I think I might be misunderstanding. Does FSDP not split a large model into smaller chunks? Meaning that we can train large models one chunk/shard at a time provided that this chunk/shard fits into memory?
In short, the ‘smaller chunks’ are only relevant if there is sharding involved. FSDP’s semantics ensures that each chunk is restored to look like an equivalent local version (without sharding) before computation. However, if the world size (i.e. number of GPUs) is 1, then there is no sharding.
FSDP is not doing anything special to permit you to only partially train some layers/modules of a model.
CPUOffload means that the parameters are offloaded to CPU when not used for computation.
One way to think about it is that under FSDP, each parameter has two states: sharded and unsharded. The invariant is that the parameter must be unsharded for computation, but outside of computation, FSDP can return it to the sharded state (for memory savings).
In the vanilla form, the unsharded state is the original float32 parameter on GPU, and the sharded state is the worker’s 1 / world_size fraction of the float32 parameter on GPU.
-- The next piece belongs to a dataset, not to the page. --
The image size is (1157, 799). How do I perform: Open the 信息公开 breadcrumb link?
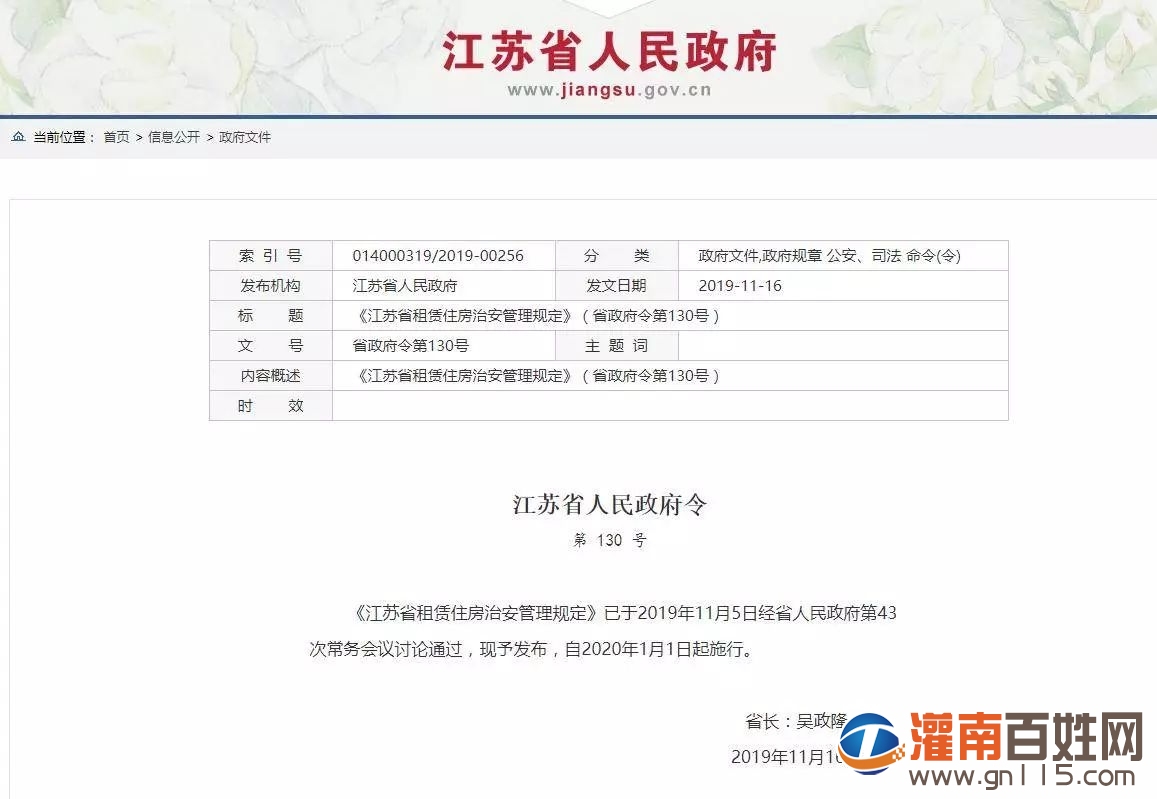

If we enable CPU offloading, then the sharded state changes to being instead on the CPU.
If we enable parameter mixed precision, then the unsharded state changes to being in the low precision (e.g. bfloat16).
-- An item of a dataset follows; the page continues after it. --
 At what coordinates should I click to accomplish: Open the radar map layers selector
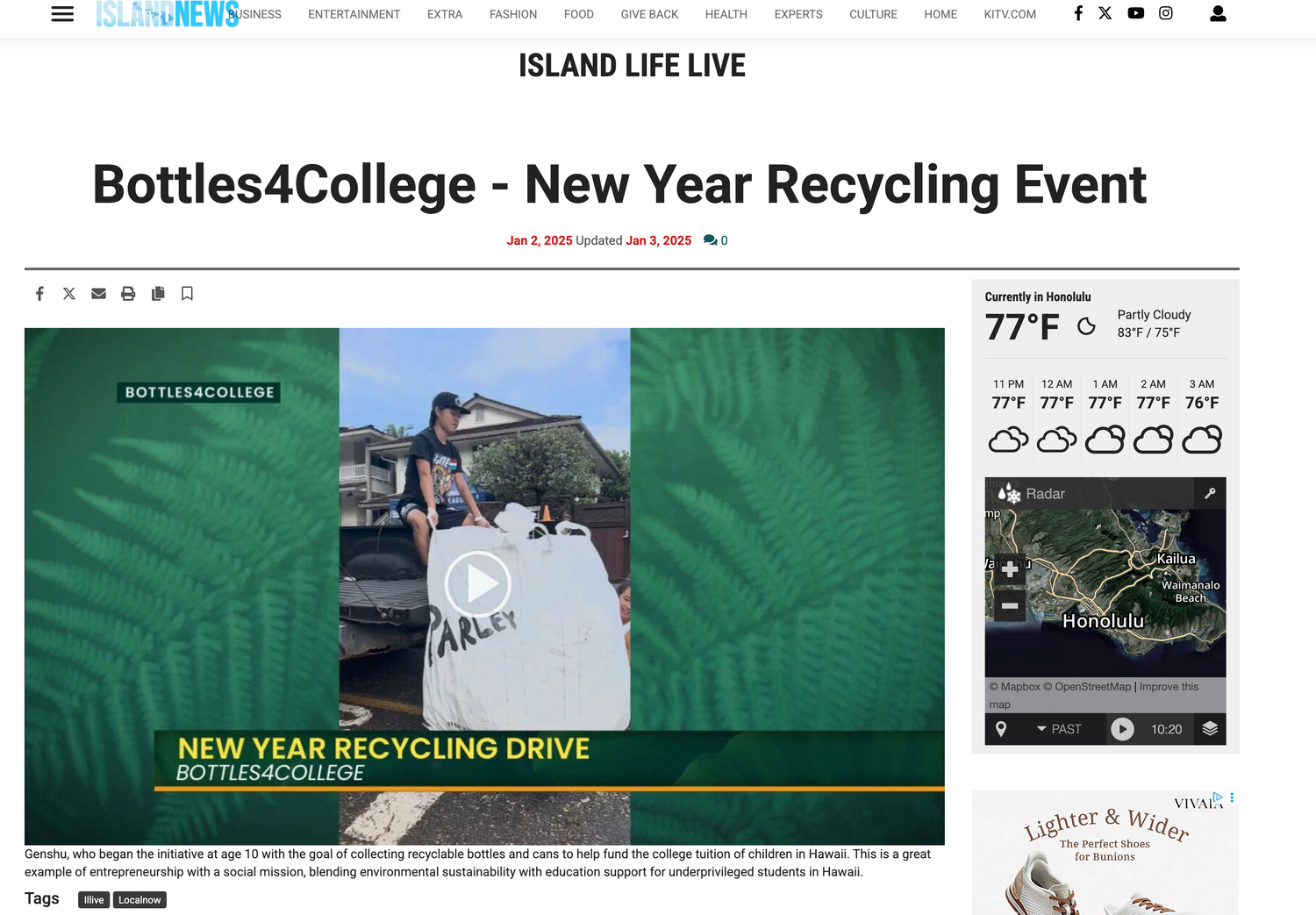click(1210, 729)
where are the activations(result from the forward pass) of the FSDP unit stored in? Like according to my understanding there each gpu recieves different unit of data so when the parameters are unsharded for forward pass calculation, the results of the forward pass remain on the gpu and each gpu would have different result as each gpu recieve different piece of data ?
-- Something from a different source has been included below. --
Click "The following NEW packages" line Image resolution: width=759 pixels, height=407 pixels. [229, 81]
Could you clarify some implementation detail specifics?:
Are parameters in an FSDP unit updated immediately after the reduce_scatter for that unit, or only after reduce_scatter has been run for all units?
Related, are previous gradients freed after the next unit’s gradients are calculated (given that one could keep a running product of the previous terms of the gradient), or are they kept until after all reduce-scatters?
How does activation checkpointing work here? Params are presumably freed, then when it’s time for the backward call, the output of the precursor unit is loaded and run through that unit?
Does HSDP (HYBRID_SHARD) add additional overhead? I’m running HSDP on a single node with 4 GPUs, and I’m noticing HSDP consistently takes up more memory and operates slower than FSDP, even though hypothetically they should be identical for a single node?
By “updated”, do you mean the optimizer step? If so, then the optimizer step normally is disjoint from the backward, so parameters are updated after all reduce-scatters.
At a high level, for each FSDP unit: compute unsharded gradients → reduce-scatter unsharded gradients to get sharded gradients → free unsharded gradients. The unsharded gradients are not kept until all reduce-scatters have finished. There is some nuance on exactly when the unsharded gradients are freed, but it should be okay to think that they are freed by before the next reduce-scatter.
We generally want activation checkpointing to only happen within an FSDP unit (i.e. checkpointed region should not span multiple FSDP units). Otherwise, the FSDP all-gather would get recomputed in backward (i.e. run twice for one FSDP unit in backward) despite those parameters being needed soon anyway. Instead, if AC is only within one FSDP unit, then FSDP’s pre-backward hook will be responsible for the all-gather, and the recomputed forward does not need to do any all-gathering.
Interesting. I am not exactly sure why it would use more memory. I guess there is no point to do 4-way sharding and 1-way replication with HSDP though.
Does FSDP promise that parameters will be sharded the same way every training step? I can’t find a record of this, but if not, doesn’t this break the recommended optimizer usage pattern?
For instance, suppose that at training step 0 FSDP decides to shard the first half of a linear layer’s params to device 0 and the second half to device 1, and vice-versa for the next training step. Then the optimizer states will be invalid.